The pacing of the plot was fine enough as well. I never felt like the story stalled or dragged just to fill up the word count. It is a short book, and the time is spent well in my opinion.

What I didn't like was that much of the drama in the latter half of the book seemed to be perpetuated by...stupid people being stupid and doing stupid things for the sake of the plot.
I get that much of the point was that emotions can lead us to do the wrong thing at the worst time just because those emotions are running high. But instead of growing and learning, in the second half it feels like the characters just...stop developing conveniently because the plot requires them to in order to keep the drama alive.
Perhaps this is partly due to my own life experience: personally I feel that people who, continually and over a long period of time, refuse to trust you, or are constantly waiting for you to cheat them, or are ready to believe the worst of you at the drop of a hat, are just not worth the battle to keep them as your friend (or more). Thus it feels like a letdown when, despite all he's done for some relationships in his life, he's condemned by allegations or the appearances of situations rather than being asked (by someone who has known him for years) whether they're true or not, or what his side of the story is. Yet, instead of identifying such relationships as toxic he never does. And in the very end he basically finds out that the first and most fundamental relationship of his life was kind of toxic too.
The worst of it is, that Jack actually seems to grown and learn a lesson just before the epilogue...in a way. But then the epilogue seems to spit on him by "our hero, if we can call him a hero." It feels like the author himself is disparaging his own work, and the reader along with it, if the reader was foolish enough to form something like empathy toward Jack.
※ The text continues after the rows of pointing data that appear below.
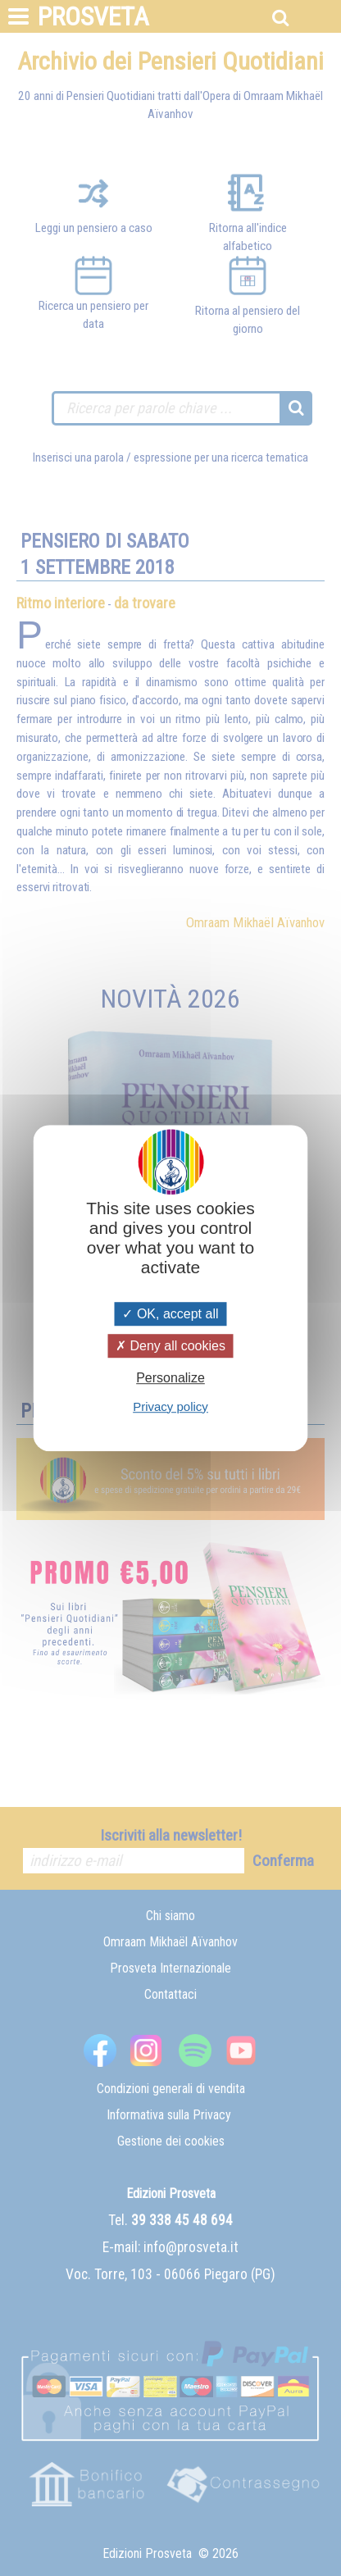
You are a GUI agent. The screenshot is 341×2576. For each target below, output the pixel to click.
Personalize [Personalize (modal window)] (170, 1379)
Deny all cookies (170, 1346)
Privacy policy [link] (170, 1406)
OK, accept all (170, 1314)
This is yet another book in the category of "the ending spoils everything that came before." The ending is both disappointing and baffling, somehow feeling satisfying and entirely pointless. I might have felt more positively if the epilogue hadn't been included--it's really quite terrible in my opinion. It's like the author wrote a wonderful story but then just couldn't resist the urge to beat the readers over the head with an iron baseball bat labelled "exposition dump" at the last second. All the dream-like haziness is just eradicated and nothing is left up to the imagination.

Overall, I wanted to like this book, and I did for much of it. But after finishing it I rolled my eyes and kind of wished I'd never stumbled across it to begin with. Honestly it's like a drug trip: dream-like, brief, and ultimately just not worth it.